◆ Prompt
Up to and including the final line, retype each line of the records below, starting with the one that contains "MLB (626, 62)".

[Collected data]
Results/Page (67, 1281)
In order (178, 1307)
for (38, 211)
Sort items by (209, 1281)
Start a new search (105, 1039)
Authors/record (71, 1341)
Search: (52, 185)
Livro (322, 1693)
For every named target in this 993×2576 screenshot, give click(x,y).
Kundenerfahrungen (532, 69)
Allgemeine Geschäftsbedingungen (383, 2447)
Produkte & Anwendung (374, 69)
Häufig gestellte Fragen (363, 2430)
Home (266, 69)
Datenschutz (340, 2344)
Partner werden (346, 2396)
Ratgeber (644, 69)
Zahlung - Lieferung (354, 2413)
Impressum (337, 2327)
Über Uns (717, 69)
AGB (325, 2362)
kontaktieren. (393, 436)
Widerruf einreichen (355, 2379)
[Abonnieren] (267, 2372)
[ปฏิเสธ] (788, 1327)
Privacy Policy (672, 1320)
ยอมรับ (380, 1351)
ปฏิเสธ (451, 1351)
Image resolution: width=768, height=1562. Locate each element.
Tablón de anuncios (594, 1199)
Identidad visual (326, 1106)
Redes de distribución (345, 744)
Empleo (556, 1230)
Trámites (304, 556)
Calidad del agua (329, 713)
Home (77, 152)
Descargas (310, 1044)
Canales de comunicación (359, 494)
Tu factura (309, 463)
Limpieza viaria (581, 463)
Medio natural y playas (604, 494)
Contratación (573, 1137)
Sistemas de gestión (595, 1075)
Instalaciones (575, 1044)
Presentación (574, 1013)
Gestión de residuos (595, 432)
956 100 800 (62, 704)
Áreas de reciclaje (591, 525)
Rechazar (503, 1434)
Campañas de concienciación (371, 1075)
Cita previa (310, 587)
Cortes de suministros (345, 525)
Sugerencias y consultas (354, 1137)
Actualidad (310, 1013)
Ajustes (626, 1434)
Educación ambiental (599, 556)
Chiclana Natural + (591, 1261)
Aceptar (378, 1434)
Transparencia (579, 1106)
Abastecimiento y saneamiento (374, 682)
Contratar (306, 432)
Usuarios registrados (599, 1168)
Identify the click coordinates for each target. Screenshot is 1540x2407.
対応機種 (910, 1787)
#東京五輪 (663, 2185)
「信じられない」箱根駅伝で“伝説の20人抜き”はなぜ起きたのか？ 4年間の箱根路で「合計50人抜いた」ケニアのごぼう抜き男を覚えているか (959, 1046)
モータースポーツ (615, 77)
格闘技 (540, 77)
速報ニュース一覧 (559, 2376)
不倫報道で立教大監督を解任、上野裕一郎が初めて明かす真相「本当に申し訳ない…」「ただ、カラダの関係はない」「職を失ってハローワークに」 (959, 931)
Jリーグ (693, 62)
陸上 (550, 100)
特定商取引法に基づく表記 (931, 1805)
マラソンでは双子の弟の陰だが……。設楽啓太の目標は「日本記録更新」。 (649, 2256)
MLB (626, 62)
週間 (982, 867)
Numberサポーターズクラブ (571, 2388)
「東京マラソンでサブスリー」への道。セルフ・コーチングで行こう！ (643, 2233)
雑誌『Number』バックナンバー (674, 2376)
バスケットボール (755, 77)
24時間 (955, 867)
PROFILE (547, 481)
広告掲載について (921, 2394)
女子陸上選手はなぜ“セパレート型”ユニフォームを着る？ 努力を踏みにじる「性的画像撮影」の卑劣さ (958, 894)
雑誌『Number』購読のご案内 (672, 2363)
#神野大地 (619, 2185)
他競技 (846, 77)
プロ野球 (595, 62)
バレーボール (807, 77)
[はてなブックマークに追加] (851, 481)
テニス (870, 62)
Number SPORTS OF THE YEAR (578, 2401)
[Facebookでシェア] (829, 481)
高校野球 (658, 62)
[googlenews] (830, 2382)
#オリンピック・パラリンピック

◆ Solution for this task
MLB (626, 62)
週間 (982, 867)
Numberサポーターズクラブ (571, 2388)
「東京マラソンでサブスリー」への道。セルフ・コーチングで行こう！ (643, 2233)
雑誌『Number』バックナンバー (674, 2376)
バスケットボール (755, 77)
24時間 (955, 867)
PROFILE (547, 481)
広告掲載について (921, 2394)
女子陸上選手はなぜ“セパレート型”ユニフォームを着る？ 努力を踏みにじる「性的画像撮影」の卑劣さ (958, 894)
雑誌『Number』購読のご案内 (672, 2363)
#神野大地 (619, 2185)
他競技 (846, 77)
プロ野球 (595, 62)
バレーボール (807, 77)
[はてなブックマークに追加] (851, 481)
テニス (870, 62)
Number SPORTS OF THE YEAR (578, 2401)
[Facebookでシェア] (829, 481)
高校野球 (658, 62)
[googlenews] (830, 2382)
#オリンピック・パラリンピック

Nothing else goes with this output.